His maternal grandfather, Nicolás Márquez Mejía, a retired army colonel, was also an influence — “the most important figure of my life,” Mr. García Márquez said. The grandfather bore a marked resemblance to Colonel Buendía, the protagonist of “One Hundred Years of Solitude,” and the book’s mythical village of Macondo draws heavily on Aracataca.
In his 2002 memoir, “Living to Tell the Tale,” Mr. García Márquez recalled a river trip back to Aracataca in 1950, his first trip there since childhood.
“The first thing that struck me,” he wrote, “was the silence. A material silence I could have identified blindfolded among all the silences in the world. The reverberation of the heat was so intense that you seemed to be looking at everything through undulating glass. As far as the eye could see there was no recollection of human life, nothing that was not covered by a faint sprinkling of burning dust.”
Much of his fiction unfolds in or near Macondo, just as William Faulkner, whom he admired, invented Yoknapatawpha County as the Mississippi setting for some of his own novels…
He read intensely — the Americans Hemingway, Faulkner, Twain and Melville; the Europeans Dickens, Tolstoy, Proust, Kafka and Virginia Woolf.
“I cannot imagine how anyone could even think of writing a novel without having at least a vague of idea of the 10,000 years of literature that have gone before,” Mr. García Márquez said. But, he added, “I’ve never tried to imitate authors I’ve admired. On the contrary, I’ve done all I could not to imitate them.”…
Dozens of television and film adaptations were made of Mr. García Márquez’s works, but none achieved the critical or commercial success of his writing, and he declined requests for the movie rights to “One Hundred Years of Solitude.” The novel’s readers, he once said, “always imagine the characters as they want, as their aunt or their grandfather, and the moment you bring that to the screen, the reader’s margin for creativity disappears.”

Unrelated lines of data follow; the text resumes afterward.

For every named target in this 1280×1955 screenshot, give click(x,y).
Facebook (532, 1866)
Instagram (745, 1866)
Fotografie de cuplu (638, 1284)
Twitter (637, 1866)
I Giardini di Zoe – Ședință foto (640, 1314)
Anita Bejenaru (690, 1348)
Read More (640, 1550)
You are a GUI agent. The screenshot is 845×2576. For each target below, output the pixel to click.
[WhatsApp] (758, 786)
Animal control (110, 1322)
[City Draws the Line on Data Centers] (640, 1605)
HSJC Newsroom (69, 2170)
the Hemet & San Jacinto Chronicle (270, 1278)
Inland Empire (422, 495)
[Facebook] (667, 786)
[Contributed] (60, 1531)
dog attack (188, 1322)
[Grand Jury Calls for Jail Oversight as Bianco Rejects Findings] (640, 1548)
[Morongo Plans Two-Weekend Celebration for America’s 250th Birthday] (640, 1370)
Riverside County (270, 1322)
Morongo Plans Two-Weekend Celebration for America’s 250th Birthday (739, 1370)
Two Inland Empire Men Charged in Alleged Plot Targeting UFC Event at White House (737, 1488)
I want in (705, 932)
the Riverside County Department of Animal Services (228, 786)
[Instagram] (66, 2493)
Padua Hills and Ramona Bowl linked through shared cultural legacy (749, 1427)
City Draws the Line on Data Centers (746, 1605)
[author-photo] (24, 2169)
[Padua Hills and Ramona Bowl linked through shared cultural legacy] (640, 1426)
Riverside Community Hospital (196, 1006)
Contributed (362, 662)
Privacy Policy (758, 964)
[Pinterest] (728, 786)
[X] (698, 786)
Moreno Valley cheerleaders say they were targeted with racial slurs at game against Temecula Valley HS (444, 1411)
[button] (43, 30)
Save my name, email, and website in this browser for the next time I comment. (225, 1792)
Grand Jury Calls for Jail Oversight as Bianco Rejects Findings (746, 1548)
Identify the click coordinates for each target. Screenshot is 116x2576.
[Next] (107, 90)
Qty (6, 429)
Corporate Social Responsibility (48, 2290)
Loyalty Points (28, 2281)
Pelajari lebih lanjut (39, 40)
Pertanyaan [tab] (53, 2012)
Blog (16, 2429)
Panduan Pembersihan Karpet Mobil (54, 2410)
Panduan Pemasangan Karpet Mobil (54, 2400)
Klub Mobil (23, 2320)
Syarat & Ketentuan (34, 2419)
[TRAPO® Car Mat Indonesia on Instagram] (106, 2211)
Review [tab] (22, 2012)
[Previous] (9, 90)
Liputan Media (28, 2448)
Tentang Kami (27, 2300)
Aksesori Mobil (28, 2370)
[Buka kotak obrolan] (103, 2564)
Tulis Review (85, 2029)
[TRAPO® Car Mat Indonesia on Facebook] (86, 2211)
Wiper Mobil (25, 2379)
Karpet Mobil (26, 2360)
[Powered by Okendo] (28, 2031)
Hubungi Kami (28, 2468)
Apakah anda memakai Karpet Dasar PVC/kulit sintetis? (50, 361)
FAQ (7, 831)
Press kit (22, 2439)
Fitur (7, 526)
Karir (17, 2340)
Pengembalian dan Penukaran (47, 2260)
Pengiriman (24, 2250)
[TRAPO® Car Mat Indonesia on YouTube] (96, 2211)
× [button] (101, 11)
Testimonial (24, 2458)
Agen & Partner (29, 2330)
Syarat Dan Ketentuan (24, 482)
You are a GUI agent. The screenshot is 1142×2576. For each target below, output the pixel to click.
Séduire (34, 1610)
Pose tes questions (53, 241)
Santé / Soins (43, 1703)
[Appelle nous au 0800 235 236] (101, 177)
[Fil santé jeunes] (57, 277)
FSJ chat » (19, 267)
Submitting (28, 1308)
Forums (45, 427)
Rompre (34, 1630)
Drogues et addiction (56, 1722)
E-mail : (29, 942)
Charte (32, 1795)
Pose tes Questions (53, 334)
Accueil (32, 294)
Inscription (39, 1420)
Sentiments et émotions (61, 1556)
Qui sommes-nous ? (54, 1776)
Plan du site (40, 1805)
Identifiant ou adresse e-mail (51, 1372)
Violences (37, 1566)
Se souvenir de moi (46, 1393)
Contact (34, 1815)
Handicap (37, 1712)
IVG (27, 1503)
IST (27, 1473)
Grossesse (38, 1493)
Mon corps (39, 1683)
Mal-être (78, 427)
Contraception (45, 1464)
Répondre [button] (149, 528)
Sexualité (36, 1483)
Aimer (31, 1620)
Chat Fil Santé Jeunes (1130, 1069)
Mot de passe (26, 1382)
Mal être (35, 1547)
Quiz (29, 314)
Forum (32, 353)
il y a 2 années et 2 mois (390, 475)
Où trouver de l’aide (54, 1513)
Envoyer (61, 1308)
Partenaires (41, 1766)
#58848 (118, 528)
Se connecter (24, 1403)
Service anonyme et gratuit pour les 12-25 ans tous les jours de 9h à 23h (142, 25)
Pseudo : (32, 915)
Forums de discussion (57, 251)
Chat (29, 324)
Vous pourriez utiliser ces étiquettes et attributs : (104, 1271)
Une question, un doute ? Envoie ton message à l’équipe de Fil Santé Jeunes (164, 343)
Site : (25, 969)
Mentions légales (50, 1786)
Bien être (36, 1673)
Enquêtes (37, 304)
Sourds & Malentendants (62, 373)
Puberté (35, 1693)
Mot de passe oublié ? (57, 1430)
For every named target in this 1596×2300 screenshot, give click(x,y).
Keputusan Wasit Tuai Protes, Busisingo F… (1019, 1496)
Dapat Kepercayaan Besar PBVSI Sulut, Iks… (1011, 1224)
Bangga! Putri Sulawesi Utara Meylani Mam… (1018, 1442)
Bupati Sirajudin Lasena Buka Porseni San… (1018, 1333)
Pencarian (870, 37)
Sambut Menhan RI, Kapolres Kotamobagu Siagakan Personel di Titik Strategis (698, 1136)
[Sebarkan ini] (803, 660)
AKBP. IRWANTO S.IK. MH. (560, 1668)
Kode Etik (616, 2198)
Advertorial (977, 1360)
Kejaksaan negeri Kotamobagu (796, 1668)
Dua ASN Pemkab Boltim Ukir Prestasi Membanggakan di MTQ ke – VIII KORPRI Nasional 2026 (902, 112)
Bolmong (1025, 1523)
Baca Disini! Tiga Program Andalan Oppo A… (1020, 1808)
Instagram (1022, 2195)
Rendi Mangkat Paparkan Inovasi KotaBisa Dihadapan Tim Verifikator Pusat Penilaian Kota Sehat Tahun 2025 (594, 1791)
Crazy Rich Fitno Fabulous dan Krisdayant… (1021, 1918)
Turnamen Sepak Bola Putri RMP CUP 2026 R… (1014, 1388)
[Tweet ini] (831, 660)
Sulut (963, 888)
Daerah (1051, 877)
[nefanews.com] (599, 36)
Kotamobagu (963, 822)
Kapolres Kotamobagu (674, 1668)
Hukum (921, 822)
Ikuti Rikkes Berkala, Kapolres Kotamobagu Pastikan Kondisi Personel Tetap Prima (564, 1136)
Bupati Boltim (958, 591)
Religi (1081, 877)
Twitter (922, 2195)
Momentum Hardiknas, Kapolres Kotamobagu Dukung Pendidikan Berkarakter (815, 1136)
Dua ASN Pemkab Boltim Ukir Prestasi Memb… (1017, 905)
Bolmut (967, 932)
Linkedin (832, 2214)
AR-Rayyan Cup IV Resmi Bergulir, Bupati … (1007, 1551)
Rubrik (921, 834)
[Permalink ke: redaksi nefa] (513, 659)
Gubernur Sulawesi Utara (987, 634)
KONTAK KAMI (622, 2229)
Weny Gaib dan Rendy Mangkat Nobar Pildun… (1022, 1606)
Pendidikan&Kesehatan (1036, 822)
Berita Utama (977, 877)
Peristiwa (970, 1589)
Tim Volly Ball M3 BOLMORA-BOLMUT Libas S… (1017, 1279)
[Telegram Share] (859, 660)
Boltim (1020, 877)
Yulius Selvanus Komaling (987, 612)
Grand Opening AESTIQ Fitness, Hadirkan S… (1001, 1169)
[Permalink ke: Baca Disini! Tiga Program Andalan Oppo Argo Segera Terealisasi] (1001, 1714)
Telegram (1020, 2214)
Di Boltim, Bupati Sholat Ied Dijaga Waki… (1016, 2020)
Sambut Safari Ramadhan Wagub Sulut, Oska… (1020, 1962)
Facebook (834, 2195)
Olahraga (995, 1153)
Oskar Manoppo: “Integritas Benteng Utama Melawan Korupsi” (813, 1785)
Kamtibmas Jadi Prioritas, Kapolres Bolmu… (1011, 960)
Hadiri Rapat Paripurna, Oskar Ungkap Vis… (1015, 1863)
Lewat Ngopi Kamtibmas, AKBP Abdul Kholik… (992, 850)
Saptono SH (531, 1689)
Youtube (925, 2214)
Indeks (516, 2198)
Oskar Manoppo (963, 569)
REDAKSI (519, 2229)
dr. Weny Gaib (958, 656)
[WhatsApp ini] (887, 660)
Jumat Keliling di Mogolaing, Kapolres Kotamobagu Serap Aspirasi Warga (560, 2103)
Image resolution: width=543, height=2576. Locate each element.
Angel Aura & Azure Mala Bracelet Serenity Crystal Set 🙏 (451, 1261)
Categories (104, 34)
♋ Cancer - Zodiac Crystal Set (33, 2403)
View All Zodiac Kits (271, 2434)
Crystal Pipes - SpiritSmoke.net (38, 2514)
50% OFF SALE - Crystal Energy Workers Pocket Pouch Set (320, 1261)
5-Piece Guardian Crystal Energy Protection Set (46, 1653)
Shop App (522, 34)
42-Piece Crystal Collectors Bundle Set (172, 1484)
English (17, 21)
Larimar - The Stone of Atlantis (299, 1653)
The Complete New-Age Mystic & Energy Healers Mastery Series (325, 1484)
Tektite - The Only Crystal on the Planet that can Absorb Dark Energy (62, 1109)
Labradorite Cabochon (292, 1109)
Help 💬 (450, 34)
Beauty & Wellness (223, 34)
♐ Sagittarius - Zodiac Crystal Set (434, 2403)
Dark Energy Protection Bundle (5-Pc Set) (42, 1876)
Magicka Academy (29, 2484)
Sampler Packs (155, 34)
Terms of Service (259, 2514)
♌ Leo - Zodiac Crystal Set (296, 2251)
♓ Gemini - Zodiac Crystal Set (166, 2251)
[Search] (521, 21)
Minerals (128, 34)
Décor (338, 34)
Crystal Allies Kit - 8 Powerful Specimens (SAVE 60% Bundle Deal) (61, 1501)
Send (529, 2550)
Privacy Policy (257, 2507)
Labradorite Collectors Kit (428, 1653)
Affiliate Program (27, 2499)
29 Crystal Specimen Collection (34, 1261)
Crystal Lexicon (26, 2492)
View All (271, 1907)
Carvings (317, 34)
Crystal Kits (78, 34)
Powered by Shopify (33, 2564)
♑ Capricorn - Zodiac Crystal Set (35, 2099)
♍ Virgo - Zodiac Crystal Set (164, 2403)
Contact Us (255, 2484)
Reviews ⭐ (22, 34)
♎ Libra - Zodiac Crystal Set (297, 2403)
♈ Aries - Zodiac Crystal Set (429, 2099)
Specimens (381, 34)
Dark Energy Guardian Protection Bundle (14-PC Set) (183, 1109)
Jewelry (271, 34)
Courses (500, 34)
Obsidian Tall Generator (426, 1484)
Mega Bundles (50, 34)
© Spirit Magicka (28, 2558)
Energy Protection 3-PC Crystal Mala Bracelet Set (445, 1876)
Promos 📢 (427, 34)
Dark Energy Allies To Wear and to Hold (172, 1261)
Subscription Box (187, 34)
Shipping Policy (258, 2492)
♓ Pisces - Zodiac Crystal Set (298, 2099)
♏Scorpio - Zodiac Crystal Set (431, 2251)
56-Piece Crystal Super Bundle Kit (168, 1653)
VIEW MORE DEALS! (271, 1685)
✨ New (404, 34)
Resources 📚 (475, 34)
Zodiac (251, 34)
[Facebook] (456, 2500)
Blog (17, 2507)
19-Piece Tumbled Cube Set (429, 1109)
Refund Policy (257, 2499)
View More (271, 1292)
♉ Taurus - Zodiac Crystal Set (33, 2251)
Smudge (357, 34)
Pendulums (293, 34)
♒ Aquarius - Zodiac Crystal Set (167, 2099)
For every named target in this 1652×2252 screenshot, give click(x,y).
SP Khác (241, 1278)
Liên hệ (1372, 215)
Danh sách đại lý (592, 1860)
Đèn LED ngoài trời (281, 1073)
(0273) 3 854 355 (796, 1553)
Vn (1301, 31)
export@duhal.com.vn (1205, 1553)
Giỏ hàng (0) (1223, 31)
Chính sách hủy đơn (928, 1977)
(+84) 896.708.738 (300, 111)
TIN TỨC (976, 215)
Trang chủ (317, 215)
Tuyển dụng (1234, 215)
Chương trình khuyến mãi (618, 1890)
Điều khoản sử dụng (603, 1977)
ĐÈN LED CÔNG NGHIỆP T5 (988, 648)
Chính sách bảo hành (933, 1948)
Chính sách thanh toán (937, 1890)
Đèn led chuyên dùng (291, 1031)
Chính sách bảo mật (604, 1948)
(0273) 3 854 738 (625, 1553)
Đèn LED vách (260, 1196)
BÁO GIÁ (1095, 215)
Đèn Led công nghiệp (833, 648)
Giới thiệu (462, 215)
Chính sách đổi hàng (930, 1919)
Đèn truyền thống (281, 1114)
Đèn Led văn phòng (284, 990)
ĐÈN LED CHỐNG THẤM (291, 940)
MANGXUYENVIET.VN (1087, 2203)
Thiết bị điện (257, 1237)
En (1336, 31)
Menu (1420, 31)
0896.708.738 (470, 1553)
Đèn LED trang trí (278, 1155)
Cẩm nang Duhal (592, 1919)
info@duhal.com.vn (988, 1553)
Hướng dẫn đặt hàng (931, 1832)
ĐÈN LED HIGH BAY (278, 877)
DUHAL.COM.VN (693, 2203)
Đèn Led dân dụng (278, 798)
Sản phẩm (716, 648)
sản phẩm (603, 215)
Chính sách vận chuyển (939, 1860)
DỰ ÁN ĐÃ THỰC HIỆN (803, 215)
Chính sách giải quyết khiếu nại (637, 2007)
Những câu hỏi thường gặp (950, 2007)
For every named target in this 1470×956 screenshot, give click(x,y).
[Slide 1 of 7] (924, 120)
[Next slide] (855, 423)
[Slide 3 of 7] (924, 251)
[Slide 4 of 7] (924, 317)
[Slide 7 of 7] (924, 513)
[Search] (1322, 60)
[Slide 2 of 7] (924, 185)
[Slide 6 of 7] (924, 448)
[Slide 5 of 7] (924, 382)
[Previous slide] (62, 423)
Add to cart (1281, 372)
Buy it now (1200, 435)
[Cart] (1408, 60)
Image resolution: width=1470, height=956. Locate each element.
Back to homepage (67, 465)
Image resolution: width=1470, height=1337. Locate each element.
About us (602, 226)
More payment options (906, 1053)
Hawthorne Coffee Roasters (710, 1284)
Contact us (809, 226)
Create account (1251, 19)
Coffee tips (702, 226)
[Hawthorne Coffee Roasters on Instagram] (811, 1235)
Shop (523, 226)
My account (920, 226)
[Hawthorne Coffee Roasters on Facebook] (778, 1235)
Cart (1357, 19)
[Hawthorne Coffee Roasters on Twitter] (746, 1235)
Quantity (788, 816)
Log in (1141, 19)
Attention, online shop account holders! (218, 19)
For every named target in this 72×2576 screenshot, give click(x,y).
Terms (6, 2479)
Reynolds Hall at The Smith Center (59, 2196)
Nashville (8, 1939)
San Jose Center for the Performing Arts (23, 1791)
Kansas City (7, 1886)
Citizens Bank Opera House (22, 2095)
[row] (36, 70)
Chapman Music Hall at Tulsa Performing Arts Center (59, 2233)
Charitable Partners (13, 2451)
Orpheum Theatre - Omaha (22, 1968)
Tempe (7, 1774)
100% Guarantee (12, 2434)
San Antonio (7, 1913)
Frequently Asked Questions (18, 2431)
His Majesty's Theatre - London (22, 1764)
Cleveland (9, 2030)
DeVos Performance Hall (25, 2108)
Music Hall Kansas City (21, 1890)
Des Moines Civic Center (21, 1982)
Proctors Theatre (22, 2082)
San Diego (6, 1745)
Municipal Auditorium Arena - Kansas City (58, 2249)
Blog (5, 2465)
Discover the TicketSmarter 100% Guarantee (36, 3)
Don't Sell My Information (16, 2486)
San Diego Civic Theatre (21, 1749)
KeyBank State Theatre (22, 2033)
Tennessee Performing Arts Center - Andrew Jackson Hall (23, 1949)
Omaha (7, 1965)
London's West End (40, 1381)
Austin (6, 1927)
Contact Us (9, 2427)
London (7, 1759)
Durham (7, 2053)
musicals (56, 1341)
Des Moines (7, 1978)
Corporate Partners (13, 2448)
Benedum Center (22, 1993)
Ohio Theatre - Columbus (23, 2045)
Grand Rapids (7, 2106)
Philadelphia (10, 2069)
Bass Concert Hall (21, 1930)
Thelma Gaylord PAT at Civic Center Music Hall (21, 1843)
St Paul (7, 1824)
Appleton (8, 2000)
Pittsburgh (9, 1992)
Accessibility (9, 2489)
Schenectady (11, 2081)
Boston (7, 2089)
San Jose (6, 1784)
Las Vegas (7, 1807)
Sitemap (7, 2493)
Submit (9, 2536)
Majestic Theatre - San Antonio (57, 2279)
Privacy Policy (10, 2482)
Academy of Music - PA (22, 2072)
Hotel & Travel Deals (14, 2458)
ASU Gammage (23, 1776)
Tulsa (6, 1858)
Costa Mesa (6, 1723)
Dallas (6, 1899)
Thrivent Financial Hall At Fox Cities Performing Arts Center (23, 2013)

I had to chuckle at the whack-a-mole that pops up in the NYT’s discussion of Márquez’s leftism:
He contributed his prestige, time and money to left-wing causes. He helped finance a Venezuelan political party. He was a strong defender of the Sandinistas, the leftist revolutionaries who took power in Nicaragua.
For more than three decades the State Department denied Mr. García Márquez a visa to travel in the United States, supposedly because he had been a member of the Colombian Communist Party in the 1950s but almost certainly because of his continuing espousal of left-wing causes and his friendship with Mr. Castro. The ban was rescinded in 1995 after President Bill Clinton invited him to Martha’s Vineyard.
Mr. García Márquez’s ties to Mr. Castro troubled some intellectuals and human rights advocates. Susan Sontag wrote in the 1980s, “To me it’s scandalous that a writer of such enormous talent be a spokesperson for a government which has put more people in jail (proportionately to its population) than any other government in the world.”
Although the NYT obit doesn’t mention it, there was the famous 31-year feud between the leftist Márquez and the right-leaning Mario Vargas Llosa, which in its earliest stages led to Márquez getting a black eye.